### [Goal of the exercise]
Transcribe the whole listing exactly; the images stay out.

### [Data for processing]
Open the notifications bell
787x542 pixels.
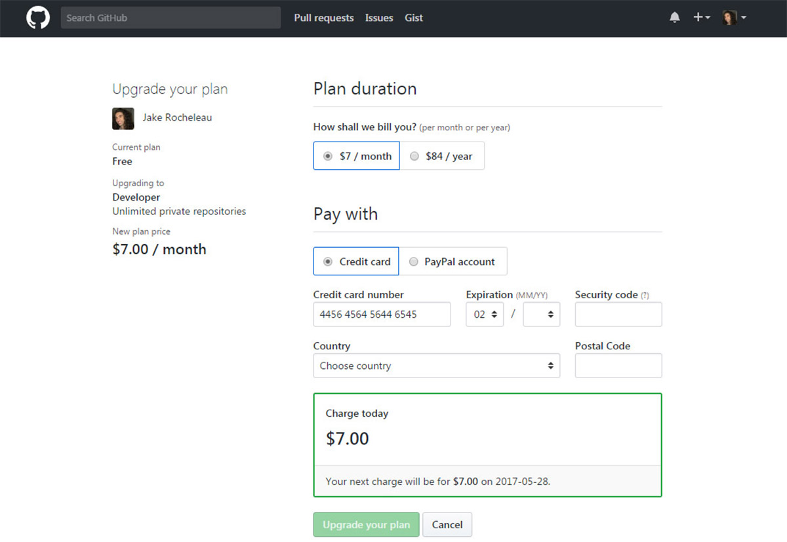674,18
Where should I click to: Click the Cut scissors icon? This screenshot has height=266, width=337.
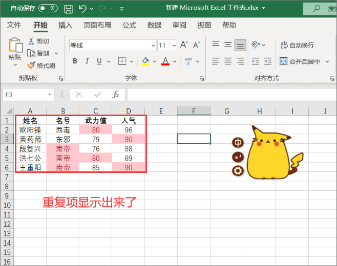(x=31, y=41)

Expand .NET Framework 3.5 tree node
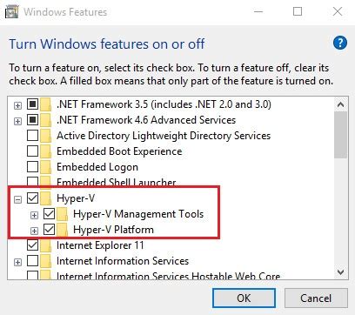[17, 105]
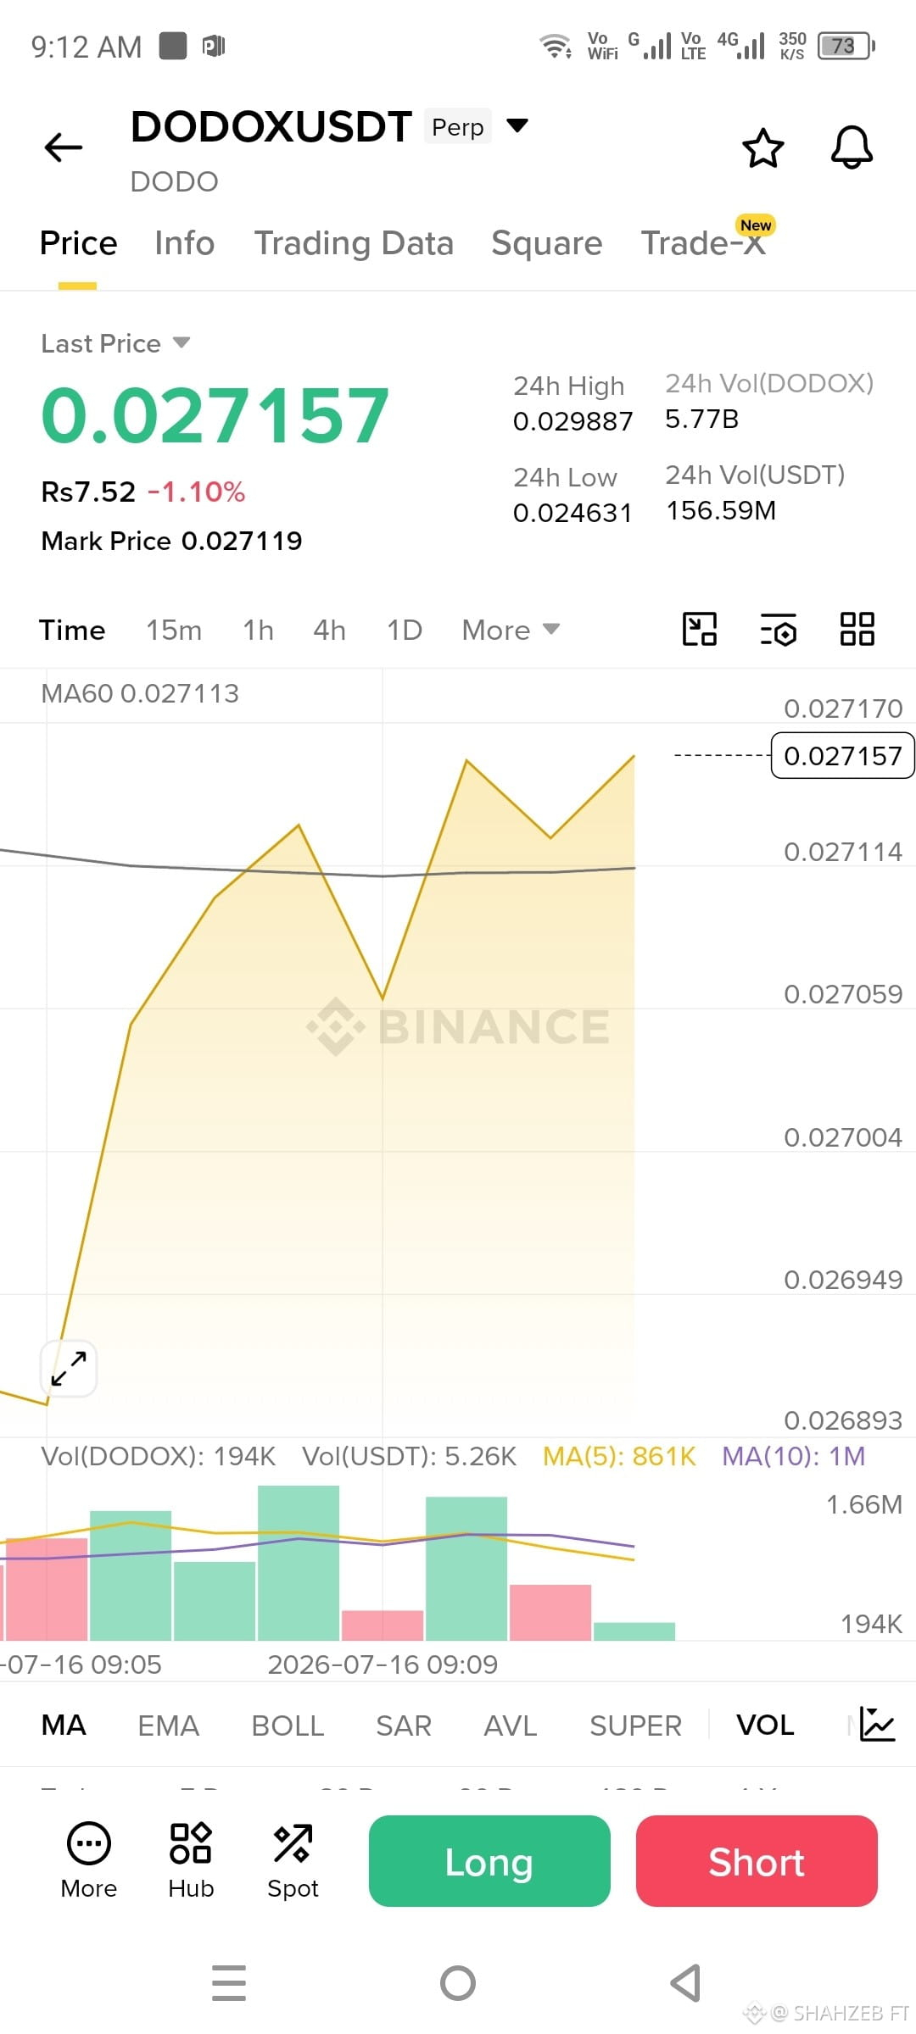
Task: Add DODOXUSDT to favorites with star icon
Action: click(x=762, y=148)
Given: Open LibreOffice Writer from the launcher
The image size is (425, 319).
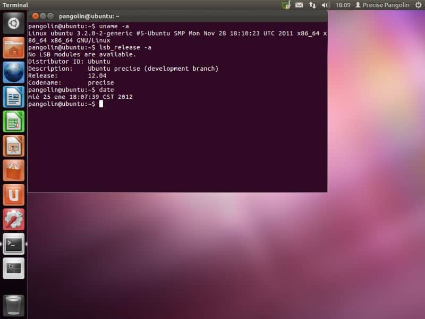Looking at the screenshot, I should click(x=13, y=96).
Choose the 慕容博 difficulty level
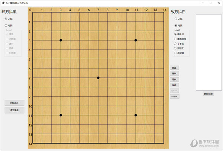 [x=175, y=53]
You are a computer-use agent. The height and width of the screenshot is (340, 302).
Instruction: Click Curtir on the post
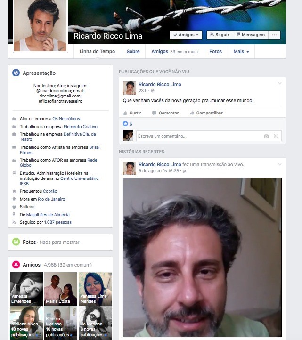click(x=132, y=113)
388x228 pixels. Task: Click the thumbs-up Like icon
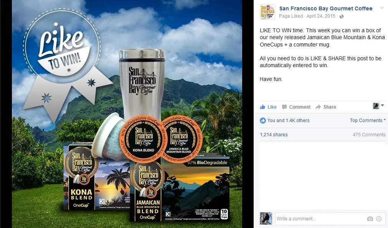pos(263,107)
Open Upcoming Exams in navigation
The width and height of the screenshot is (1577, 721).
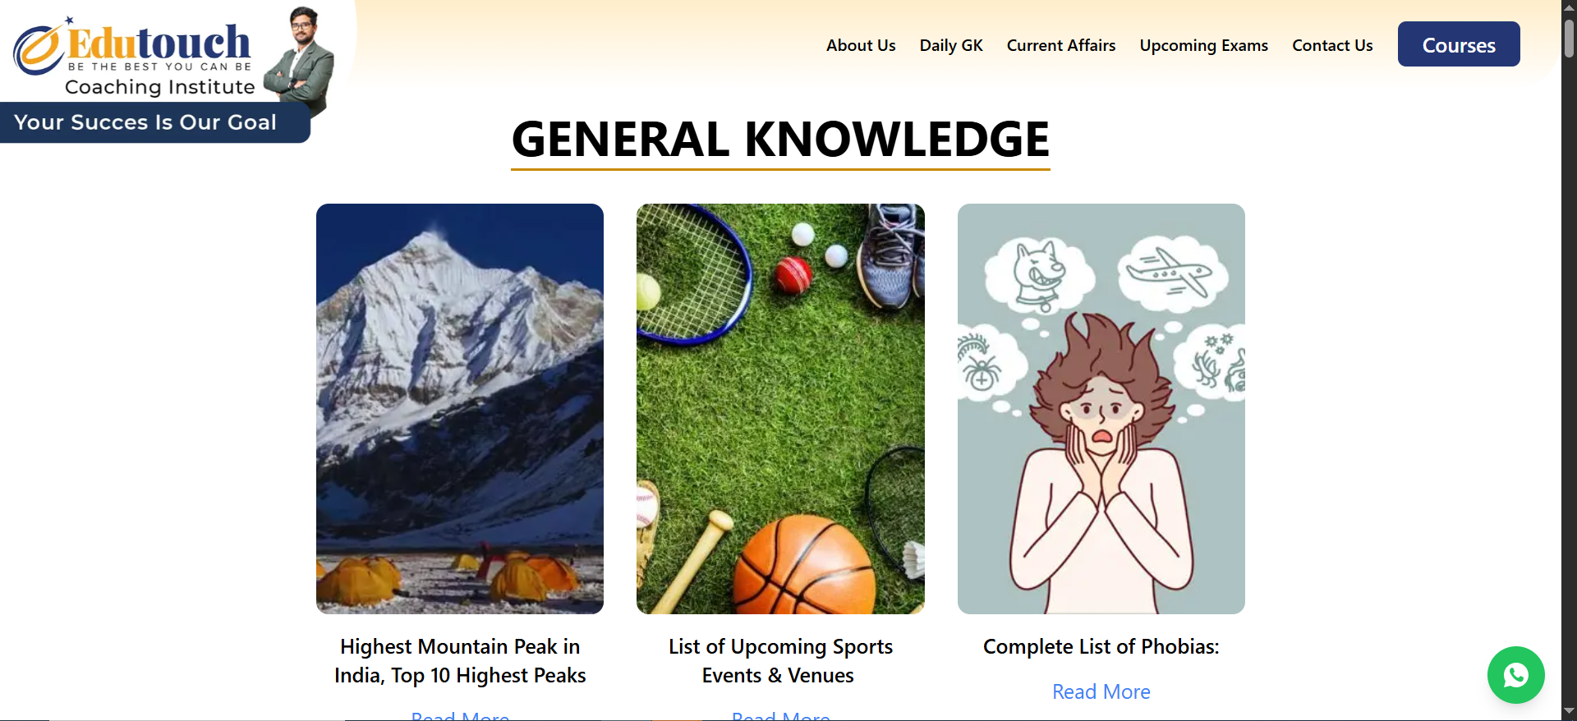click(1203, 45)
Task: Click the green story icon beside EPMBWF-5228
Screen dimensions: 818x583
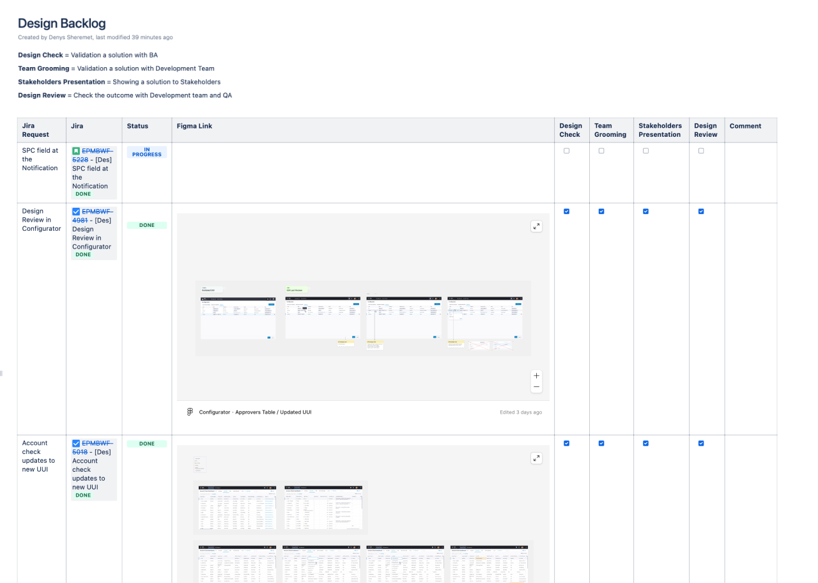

### [The answer]
Open the notifications bell
787x542 pixels.
674,18
Where should I click to: Click the Cut scissors icon? This screenshot has height=266, width=337.
(x=31, y=41)

Expand .NET Framework 3.5 tree node
[17, 105]
Task: Add DODOXUSDT to favorites with star icon
Action: click(x=762, y=148)
Given: Open LibreOffice Writer from the launcher
The image size is (425, 319).
Looking at the screenshot, I should click(x=13, y=96).
Choose the 慕容博 difficulty level
 [x=175, y=53]
You are a computer-use agent. The height and width of the screenshot is (340, 302).
Instruction: Click Curtir on the post
click(x=132, y=113)
388x228 pixels. Task: Click the thumbs-up Like icon
pos(263,107)
Open Upcoming Exams in navigation
The width and height of the screenshot is (1577, 721).
click(1203, 45)
Task: Click the green story icon beside EPMBWF-5228
Screen dimensions: 818x583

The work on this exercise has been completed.